Task details =
Rescale only the rows from the line that contains "This screenshot has width=679, height=546." through the end of the rows, both ends included, and give those lines again with their requests. Multiply every coordinate in the answers by 0.6 and round each result to a whole number, with halves rounded up, and leave the pictures out of your answer.

Pointing records for screenshots and pages
+===+
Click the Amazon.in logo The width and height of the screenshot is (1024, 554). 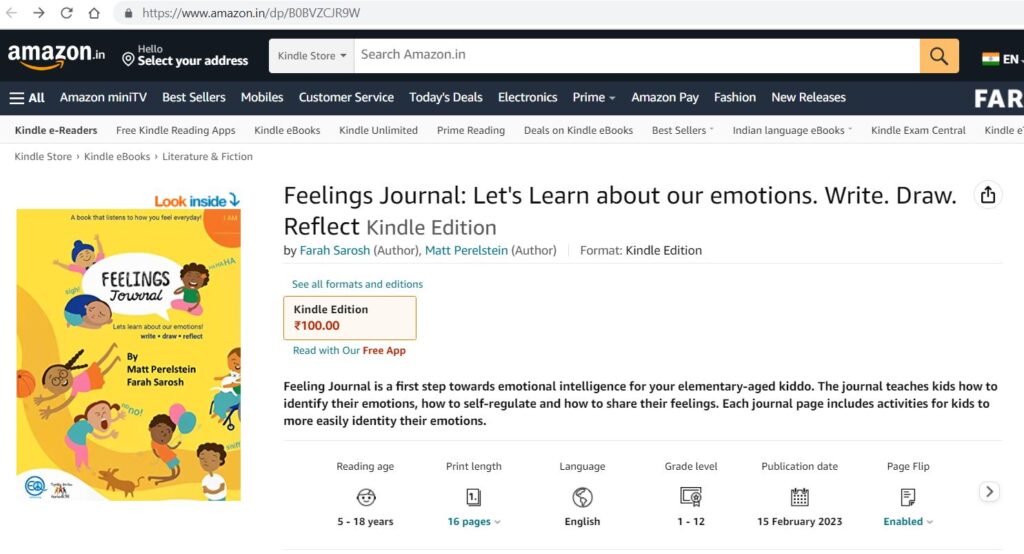56,56
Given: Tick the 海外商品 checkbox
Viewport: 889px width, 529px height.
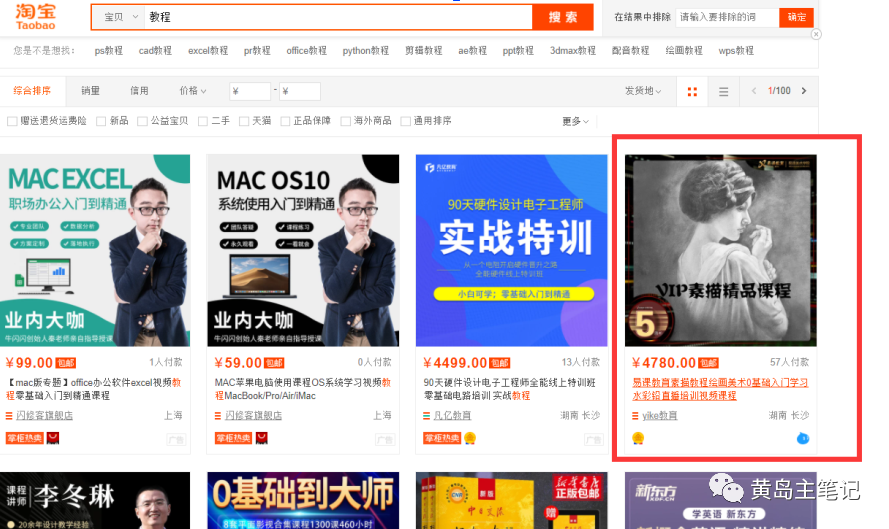Looking at the screenshot, I should click(346, 121).
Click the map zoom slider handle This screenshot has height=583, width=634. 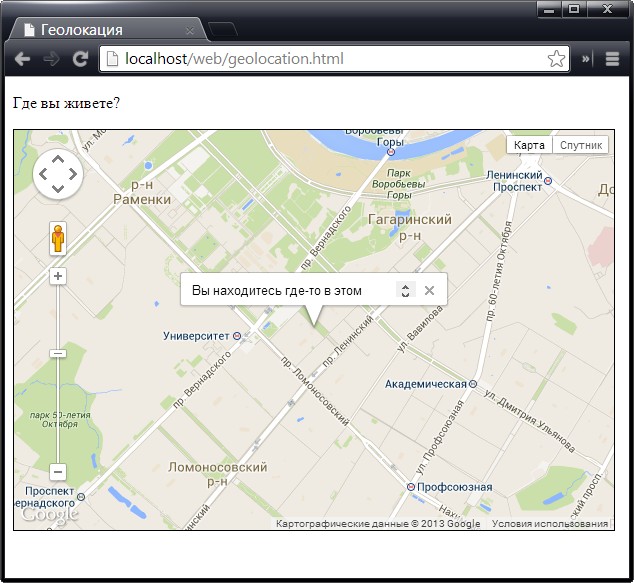pos(58,353)
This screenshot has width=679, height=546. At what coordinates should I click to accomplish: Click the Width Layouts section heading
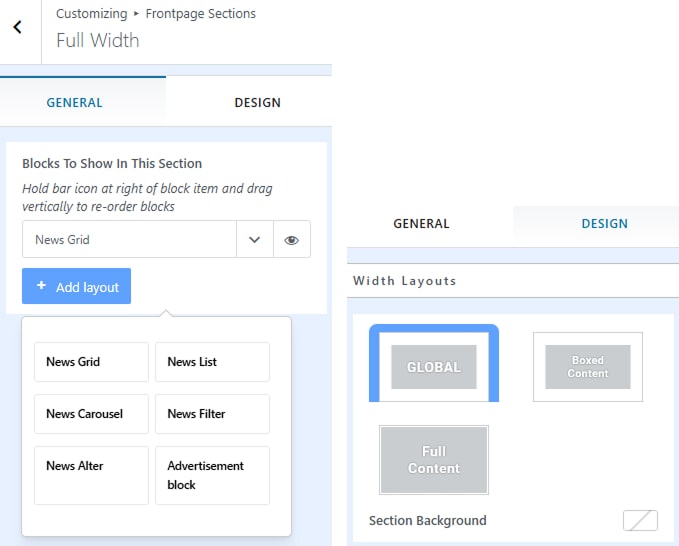pyautogui.click(x=404, y=281)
+===+
Task output =
This screenshot has width=679, height=546. At what coordinates should I click to accomplish: Click the Width Layouts section heading
pyautogui.click(x=242, y=169)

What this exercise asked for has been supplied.